07.05.2009 Wirtschaftsrecht

OGH: Vorzeitige Auflösung des Handelsvertretervertrages

Der Mitverschuldenseinwand hat nicht die Funktion, die Rechtsfolgen für denjenigen zu mindern, der die vorzeitige Auflösung des Vertragsverhältnisses unberechtigterweise erklärt hat


Schlagworte: Handelsvertreterrecht, Vertragsverletzung, vorzeitige Auflösung, Mindestintensität
Gesetze:

§ 22 Abs 1 HVertrG

GZ 8 ObA 61/08s, 23.02.2009

Die beklagte Partei löste den Tankstellenpachtvertrag mit der Klägerin wegen Verletzung wesentlicher Vertragsbestimmungen mit sofortiger Wirkung auf.

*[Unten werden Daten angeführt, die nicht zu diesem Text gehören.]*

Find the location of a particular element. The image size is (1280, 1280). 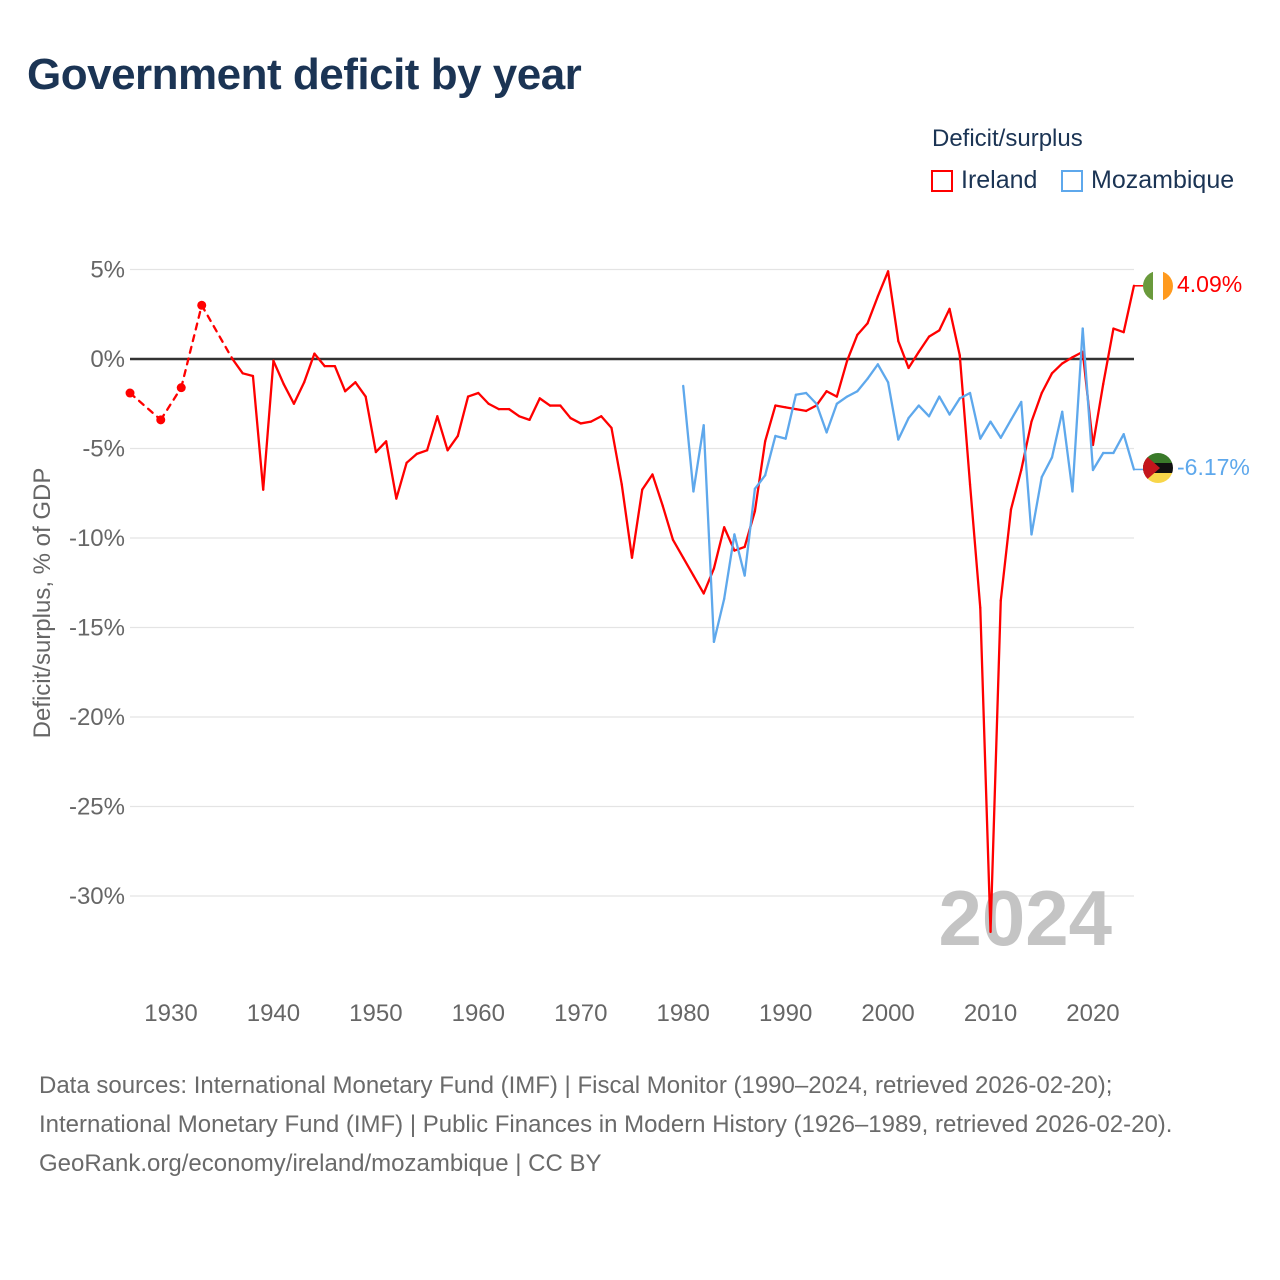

Dem von der Klägerin geltend gemachten Schadersatz- und Ausgleichsanspruch hielt die beklagte Partei entgegen, dass mehrfach Mängel festgestellt und trotz Mahnung nicht beseitigt worden wären, insofern treffe die Klägerin auch ein Mitverschulden an der Vertragsauflösung. Von den Vorinstanzen wurde die vorzeitige Auflösung des Vertrages für nicht berechtigt erachtet. Wenn Vertragspflichten bereits mehrfach verletzt worden seien, müsse der Anlassfall, der letztlich zur Auflösung geführt hat, eine gewisse Mindestintensität aufweisen.

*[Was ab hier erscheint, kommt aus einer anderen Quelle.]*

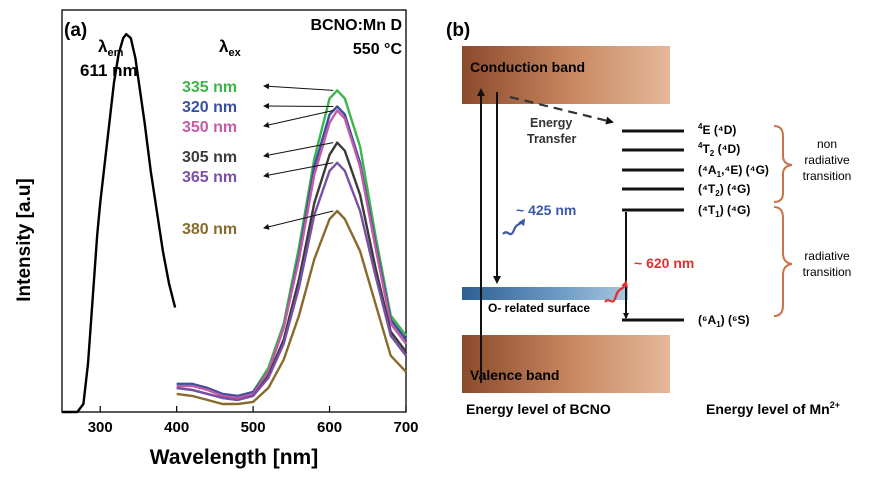 The image size is (875, 494). I want to click on level-label-4A1-4E: (⁴A1,⁴E) (⁴G), so click(734, 171).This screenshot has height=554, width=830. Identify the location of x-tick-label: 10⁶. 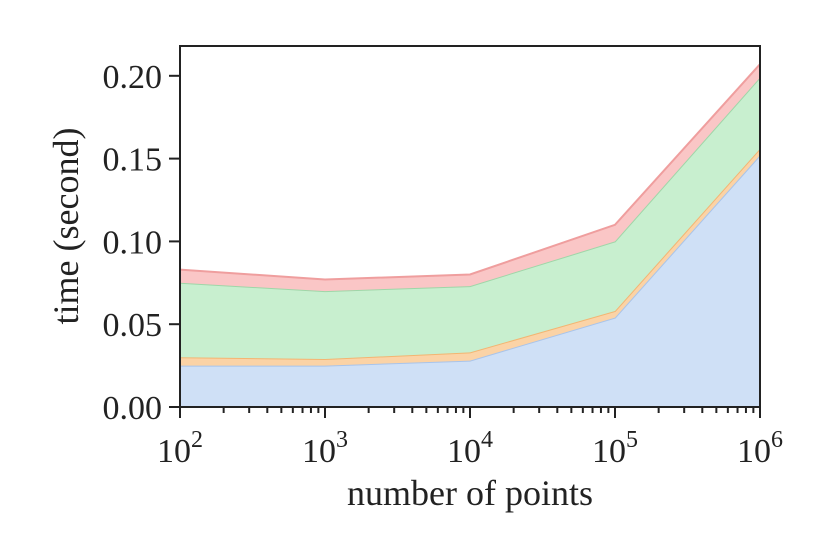
(760, 448).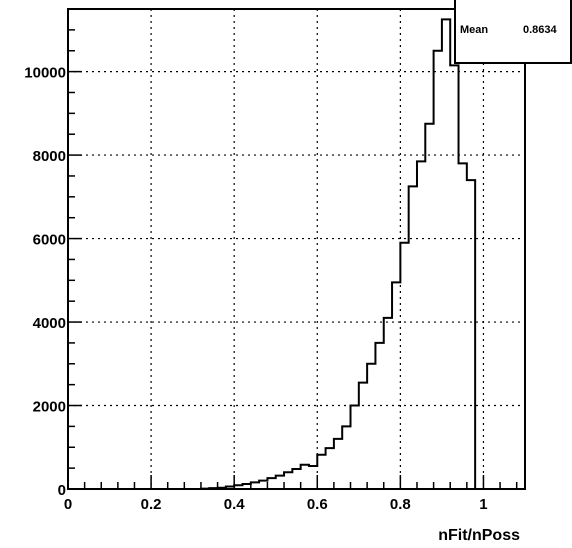 This screenshot has height=548, width=572. What do you see at coordinates (62, 490) in the screenshot?
I see `y-tick-label: 0` at bounding box center [62, 490].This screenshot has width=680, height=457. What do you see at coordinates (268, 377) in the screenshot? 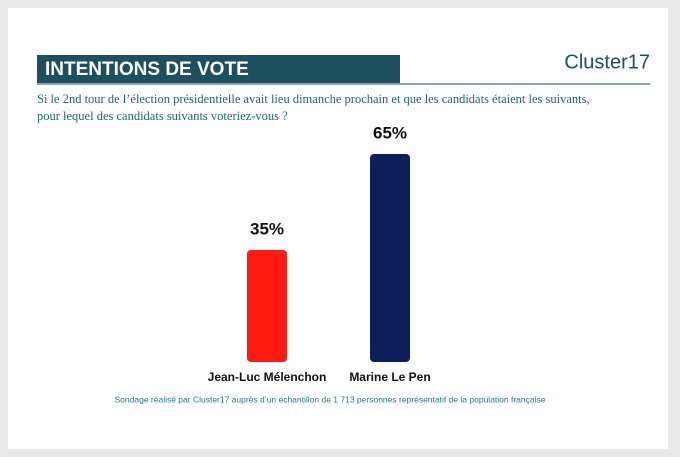
I see `category-label: Jean-Luc Mélenchon` at bounding box center [268, 377].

OGH: Den Handelsvertreter zeichnet ähnlich wie den Arbeitnehmer eine wirtschaftliche Unterlegenheit gegenüber dem Geschäftsherrn aus. Aufgrund dieser Übereinstimmung sind die durch die arbeitsrechtliche Rechtsprechung entwickelten Grundsätze auch auf das Handelsvertreterrecht anzuwenden. Dementsprechend ist im Falle einer unberechtigten vorzeitigen Vertragsauflösung auch ein Mitverschulden des Handelsvertreters entsprechend zu berücksichtigen. Eine Minderung der durch die unberechtigte Auflösung eintretenden Rechtsfolgen tritt dadurch jedoch nicht ein. Die Unzumutbarkeit der Aufrechterhaltung eines Vertragsverhältnisses kann auch durch an sich minder schwere Vertragsverletzungen begründet werden, wobei jedoch der eigentliche Anlassfall eine gewisse Mindestintensität aufweisen muss.